At a meeting in Buenos Aires in November 2018, Mr. Trump joined the leaders of Canada and Mexico in signing the revised deal. But he still faced an uphill path to get the pact approved in Congress, particularly the Democratic-controlled House of Representatives.
“I hope he understands what he’s signing today,” Ms. Pelosi said at a news conference, holding up a fact sheet outlining the changes Democrats secured for labor, enforcement, environment and prescription drugs. “Just because he’s the person signing it would not be a reason we would not do something good for the American people.”
On Capitol Hill, Democrats sought to remind people that the pact would not have won overwhelming bipartisan support without their changes, particularly the updates to labor enforcement.

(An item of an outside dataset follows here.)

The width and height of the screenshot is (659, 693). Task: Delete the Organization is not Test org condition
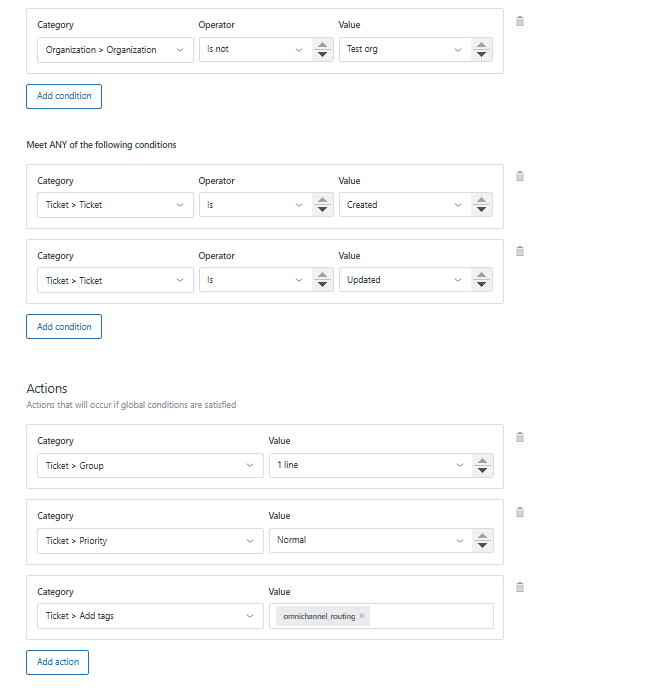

“The only reason that the president is having a signing today is because of what we did as Democrats,” Representative Richard E. Neal of Massachusetts, the chairman of the Ways and Means Committee, said at an infrastructure news conference.
Some Democrats were quick to point out that the deal being celebrated by Republicans at the White House was far more in line with Democratic priorities than with traditional conservative ones.
“It actually kind of puts a smile on my face,” said Representative Jimmy Gomez, Democrat of California, in an interview. “It’s ironic. They’re lauding the most progressive trade deal in the history of this country.”
“They should send her a box of chocolates,” Mr. Gomez said of Ms. Pelosi, who has a famous penchant for chocolate, particularly from California. “Dark. Ghirardelli.”
The new trade deal faces one final hurdle before it can go into effect: It still needs to be approved in Canada.
Prime Minister Justin Trudeau’s government’s first action when Parliament resumed after an extended break on Monday was introducing legislation to carry out the trade pact, which it calls the Canada-United States-Mexico Agreement.
Because Mr. Trudeau’s Liberal Party does not hold a voting majority in the House of Commons, the bill will require opposition support to pass. All three major opposition parties have various complaints. But many local and provincial politicians, labor and business leaders are calling for quick approval, making the legislation’s defeat unlikely.
Chrystia Freeland, the deputy prime minister, urged the opposition parties to work with the government to pass the bill swiftly.
“This is a victory for all Canadians of every political persuasion and from all regions of our great country,” she said in a news conference.